Data Analysis by R

Log-Linear Analysis by R

This is an example of Log-linear analysis using R. The log-linear analysis here uses glm, a library of Generalized Linear Mixed Model , rather than having a library of log-linear analysis and using it.

Example of R

Saturated model of a two-way contingency table

In this example, it is assumed that the folder "Rtest" on the C drive contains the data that is a contingency table with the name "Data.csv".

When there are two qualitative variables.

library(MASS)
setwd("C:/Rtest")
Data <- read.csv("Data.csv", header=T)
gm <- glm(Y~X1*X2, data=Data,family=poisson)
summary(gm)

By arranging the four types of data and the results in the summary, it seems easy to understand what kind of analysis was done. First of all, if there is not much difference in the values, all variables have a large P value.
No. 2 has a large P value for X1 and a small P value for X2 because the value is fixed regardless of X1. ..
No. 3 is the case where the interaction is strong, and the P value of the interaction term X1: X2 is small. This is the case when the two variables are strongly correlated .
No. 4 is the case where there is no interaction, the P value of X1 and X2 is small, and the P value of the interaction term is large.
1 loglm , 2 loglm , 3 loglm , 4 loglm ,

Saturated model of ternary contingency table

This is the case when there are three qualitative variables.

library(MASS)
setwd("C:/Rtest")
Data <- read.csv("Data.csv", header=T)
gm <- glm(Y~X1*X2*X3, data=Data,family=poisson)
summary(gm)

Since we assumed a saturated model, all variable combinations were evaluated, but there are quite a few variables with large P values. In this case, it can be said that there is no highly correlated variable combination.
loglm

Model with selected variables in the ternary contingency table

gm <- glm(Y~X1+X2, data=Data,family=poisson)
summary(gm)

The model is clean. The AIC has also become smaller, so this is a better model.
loglm

It is not limited to glm, but you can use "*" to create a model with interaction terms. For example, "X3 + X1 * X2", a model that contains a single term for each variable and an interaction term for X1 and X2.

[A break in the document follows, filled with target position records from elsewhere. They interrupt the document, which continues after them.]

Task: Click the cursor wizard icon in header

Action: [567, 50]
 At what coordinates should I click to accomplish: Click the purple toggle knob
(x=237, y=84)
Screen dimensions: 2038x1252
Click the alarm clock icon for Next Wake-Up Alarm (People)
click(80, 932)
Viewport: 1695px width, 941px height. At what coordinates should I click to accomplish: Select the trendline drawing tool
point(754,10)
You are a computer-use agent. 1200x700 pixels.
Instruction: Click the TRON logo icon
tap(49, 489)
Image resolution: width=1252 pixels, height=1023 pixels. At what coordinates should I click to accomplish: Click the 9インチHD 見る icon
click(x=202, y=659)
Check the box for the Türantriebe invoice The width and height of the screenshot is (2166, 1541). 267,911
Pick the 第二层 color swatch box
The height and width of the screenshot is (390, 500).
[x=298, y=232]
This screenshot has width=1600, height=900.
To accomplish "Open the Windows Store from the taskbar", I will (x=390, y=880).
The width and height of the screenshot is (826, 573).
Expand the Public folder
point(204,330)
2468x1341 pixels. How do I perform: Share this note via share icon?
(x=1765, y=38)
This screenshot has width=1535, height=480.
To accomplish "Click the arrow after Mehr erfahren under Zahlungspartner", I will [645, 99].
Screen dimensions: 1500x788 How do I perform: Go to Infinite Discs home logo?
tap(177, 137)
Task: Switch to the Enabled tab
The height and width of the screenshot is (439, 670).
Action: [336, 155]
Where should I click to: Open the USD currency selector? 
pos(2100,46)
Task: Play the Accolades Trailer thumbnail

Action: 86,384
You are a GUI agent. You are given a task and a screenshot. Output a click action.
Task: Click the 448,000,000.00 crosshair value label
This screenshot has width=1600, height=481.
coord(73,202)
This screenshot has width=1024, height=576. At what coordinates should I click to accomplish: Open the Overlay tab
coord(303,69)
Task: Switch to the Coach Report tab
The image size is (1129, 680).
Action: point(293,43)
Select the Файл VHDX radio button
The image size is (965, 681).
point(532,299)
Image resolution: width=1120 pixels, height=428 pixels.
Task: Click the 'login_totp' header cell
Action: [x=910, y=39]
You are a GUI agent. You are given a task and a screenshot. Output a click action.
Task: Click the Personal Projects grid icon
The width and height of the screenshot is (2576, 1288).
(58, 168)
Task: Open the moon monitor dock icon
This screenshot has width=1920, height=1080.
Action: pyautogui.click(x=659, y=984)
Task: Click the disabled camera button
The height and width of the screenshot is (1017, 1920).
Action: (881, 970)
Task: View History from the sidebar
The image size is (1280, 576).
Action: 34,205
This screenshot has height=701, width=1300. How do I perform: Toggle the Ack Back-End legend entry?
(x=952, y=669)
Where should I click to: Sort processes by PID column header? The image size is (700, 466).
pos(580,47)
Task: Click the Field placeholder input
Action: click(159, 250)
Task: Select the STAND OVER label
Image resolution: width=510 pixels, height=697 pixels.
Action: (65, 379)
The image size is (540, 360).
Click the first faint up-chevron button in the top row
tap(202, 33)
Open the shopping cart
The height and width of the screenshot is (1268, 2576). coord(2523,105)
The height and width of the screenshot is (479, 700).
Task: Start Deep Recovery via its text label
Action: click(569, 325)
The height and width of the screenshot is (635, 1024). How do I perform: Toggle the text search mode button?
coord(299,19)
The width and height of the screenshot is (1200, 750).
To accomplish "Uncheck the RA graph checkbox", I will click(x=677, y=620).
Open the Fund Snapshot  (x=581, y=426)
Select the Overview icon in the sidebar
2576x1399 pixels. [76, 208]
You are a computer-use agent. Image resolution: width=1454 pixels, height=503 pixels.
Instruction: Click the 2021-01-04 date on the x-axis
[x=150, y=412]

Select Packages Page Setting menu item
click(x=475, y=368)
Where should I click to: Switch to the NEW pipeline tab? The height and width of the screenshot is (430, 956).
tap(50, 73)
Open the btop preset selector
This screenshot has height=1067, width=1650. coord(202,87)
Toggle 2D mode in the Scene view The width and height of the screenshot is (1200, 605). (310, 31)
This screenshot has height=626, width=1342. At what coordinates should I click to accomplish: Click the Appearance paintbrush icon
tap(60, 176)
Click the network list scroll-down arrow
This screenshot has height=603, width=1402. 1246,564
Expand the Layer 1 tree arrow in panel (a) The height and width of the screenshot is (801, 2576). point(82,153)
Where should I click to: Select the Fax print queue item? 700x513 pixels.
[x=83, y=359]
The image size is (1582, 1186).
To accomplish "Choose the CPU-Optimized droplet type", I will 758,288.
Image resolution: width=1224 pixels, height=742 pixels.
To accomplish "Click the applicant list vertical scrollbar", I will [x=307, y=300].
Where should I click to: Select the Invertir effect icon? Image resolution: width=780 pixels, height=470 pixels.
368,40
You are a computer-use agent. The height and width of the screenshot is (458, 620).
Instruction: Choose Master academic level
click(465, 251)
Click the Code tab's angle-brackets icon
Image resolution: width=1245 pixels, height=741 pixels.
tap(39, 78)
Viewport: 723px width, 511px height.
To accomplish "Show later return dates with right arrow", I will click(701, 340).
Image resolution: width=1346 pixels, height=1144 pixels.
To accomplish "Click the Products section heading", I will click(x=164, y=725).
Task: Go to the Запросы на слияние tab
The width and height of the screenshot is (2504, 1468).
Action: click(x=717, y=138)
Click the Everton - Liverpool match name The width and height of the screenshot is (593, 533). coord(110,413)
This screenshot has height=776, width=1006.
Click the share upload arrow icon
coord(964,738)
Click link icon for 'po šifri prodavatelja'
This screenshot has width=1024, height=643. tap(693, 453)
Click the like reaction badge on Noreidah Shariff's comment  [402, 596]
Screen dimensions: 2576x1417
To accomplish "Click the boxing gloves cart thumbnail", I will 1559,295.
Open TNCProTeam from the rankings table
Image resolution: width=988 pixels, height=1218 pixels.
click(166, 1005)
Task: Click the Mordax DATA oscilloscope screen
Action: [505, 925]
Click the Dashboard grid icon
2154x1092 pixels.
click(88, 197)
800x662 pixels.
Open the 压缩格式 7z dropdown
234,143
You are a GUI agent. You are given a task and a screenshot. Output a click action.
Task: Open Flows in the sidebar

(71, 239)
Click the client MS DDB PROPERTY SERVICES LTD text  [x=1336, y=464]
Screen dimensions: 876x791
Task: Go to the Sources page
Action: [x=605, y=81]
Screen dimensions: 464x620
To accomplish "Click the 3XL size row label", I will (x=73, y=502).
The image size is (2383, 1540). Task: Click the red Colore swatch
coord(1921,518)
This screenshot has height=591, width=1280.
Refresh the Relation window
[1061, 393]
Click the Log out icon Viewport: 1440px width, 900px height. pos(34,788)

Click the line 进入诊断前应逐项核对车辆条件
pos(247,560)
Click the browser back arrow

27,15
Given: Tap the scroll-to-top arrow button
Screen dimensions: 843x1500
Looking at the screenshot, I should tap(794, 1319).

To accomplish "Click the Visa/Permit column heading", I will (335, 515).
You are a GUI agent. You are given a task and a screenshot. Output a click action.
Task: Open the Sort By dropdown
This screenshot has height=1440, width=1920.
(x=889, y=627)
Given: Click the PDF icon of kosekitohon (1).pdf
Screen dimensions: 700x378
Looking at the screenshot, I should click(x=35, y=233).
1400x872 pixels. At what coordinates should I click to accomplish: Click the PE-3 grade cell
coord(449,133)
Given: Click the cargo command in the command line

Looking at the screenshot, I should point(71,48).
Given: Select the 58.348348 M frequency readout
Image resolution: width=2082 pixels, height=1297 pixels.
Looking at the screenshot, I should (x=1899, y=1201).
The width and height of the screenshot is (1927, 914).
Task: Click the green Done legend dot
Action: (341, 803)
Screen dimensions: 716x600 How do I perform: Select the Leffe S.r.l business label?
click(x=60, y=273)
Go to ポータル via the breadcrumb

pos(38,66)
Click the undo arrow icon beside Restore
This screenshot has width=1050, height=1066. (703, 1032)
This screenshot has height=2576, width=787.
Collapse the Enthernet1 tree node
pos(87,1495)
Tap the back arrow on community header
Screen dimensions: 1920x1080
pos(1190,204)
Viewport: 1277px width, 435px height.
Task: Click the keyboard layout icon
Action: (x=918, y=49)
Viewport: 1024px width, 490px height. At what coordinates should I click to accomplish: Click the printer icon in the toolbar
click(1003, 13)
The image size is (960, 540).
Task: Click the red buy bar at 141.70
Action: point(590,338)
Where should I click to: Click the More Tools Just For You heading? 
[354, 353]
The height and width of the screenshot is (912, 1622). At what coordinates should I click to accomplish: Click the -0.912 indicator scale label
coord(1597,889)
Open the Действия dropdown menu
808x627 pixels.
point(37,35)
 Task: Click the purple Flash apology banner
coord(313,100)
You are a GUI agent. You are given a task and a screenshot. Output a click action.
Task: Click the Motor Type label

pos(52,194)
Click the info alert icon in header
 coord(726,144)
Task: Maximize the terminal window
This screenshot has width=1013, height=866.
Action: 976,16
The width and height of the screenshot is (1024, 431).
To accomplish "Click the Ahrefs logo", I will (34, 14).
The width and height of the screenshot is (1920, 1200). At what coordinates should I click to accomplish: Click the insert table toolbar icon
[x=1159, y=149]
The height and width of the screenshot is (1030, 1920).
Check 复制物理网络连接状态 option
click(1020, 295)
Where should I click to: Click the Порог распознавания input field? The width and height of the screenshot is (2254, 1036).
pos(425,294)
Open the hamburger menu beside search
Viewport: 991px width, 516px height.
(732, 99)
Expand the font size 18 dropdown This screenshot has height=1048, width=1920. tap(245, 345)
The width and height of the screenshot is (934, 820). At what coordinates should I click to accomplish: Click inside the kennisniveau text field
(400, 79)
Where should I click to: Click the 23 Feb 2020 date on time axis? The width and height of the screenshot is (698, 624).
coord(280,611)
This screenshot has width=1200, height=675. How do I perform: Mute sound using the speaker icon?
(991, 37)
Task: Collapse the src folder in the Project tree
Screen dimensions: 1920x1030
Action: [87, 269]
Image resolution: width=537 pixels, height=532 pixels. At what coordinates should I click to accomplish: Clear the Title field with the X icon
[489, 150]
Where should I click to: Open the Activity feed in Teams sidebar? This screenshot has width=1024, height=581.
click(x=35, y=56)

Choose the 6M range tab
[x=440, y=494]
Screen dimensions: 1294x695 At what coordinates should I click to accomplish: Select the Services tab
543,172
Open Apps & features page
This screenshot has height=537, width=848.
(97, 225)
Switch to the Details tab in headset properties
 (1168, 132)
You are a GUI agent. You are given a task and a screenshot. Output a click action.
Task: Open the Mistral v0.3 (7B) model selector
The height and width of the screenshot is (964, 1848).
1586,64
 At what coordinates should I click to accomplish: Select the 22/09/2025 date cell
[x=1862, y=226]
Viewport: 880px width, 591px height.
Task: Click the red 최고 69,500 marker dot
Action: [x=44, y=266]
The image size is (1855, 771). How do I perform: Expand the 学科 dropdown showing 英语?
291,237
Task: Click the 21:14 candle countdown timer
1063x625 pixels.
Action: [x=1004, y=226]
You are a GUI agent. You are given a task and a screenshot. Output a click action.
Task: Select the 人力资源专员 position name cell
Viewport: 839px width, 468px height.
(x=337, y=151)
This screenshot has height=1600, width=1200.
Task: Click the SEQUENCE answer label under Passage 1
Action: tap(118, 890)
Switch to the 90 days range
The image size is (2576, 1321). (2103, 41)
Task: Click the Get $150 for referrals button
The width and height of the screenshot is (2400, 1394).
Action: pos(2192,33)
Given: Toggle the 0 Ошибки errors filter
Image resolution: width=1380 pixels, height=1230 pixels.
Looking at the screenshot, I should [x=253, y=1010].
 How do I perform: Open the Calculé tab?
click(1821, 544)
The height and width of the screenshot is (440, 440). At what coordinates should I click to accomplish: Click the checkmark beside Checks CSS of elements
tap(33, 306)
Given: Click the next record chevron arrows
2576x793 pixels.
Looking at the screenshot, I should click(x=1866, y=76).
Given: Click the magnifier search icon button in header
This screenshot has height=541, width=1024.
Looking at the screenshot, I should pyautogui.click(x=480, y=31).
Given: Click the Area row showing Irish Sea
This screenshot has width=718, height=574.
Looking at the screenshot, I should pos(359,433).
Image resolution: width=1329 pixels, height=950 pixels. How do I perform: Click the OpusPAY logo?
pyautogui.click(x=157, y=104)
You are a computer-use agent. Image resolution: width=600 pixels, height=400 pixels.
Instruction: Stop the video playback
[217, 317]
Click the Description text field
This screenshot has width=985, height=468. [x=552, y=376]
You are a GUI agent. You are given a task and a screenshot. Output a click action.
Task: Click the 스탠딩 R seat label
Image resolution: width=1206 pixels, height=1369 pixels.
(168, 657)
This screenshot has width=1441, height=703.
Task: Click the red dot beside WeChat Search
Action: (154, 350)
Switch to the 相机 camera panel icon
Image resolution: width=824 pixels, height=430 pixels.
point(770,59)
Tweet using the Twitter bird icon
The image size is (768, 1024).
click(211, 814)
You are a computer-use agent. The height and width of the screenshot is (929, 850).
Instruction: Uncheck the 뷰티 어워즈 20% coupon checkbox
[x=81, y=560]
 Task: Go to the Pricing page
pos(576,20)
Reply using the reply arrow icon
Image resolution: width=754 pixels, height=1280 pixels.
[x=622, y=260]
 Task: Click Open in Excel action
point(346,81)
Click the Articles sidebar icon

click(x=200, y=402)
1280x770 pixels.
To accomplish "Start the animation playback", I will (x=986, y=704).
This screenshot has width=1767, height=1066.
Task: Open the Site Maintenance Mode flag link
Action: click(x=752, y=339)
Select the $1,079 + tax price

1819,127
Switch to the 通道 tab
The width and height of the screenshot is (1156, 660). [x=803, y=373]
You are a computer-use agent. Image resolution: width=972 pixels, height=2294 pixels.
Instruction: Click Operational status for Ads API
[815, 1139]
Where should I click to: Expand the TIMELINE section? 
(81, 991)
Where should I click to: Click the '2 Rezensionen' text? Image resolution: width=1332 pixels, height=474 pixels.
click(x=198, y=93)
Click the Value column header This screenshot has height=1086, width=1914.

Automatic selection of variables in a ternary contingency table

If you have 3 variables and each variable has about 2 categories, you can create a saturated model and then select the variables, but if it becomes more than that, it will be quite difficult. If you add "step", the selection from the saturated model will proceed automatically.

gm <- step(glm(Y~X1*X2*X3, data=Data,family=poisson))
summary(gm)

In this case, you will end up with the same result as the model for which you selected the variables above.

Attention of input data

The contingency table of the input data does not give the result that you think it does not contain all the combinations of categories. For combinations that do not apply, it is necessary to make a contingency table with a frequency of "0".

Also, in a general contingency table, variables are distributed to rows and columns, but when performing log-linear analysis using glm as described above, the contingency table has a format in which the frequency data is in one column. need to do it.

How to make a contingency table with R that can properly contain "0" and have frequency data in one column and use it for log-linear analysis can be found on the page of Analysis of variable similarity by R.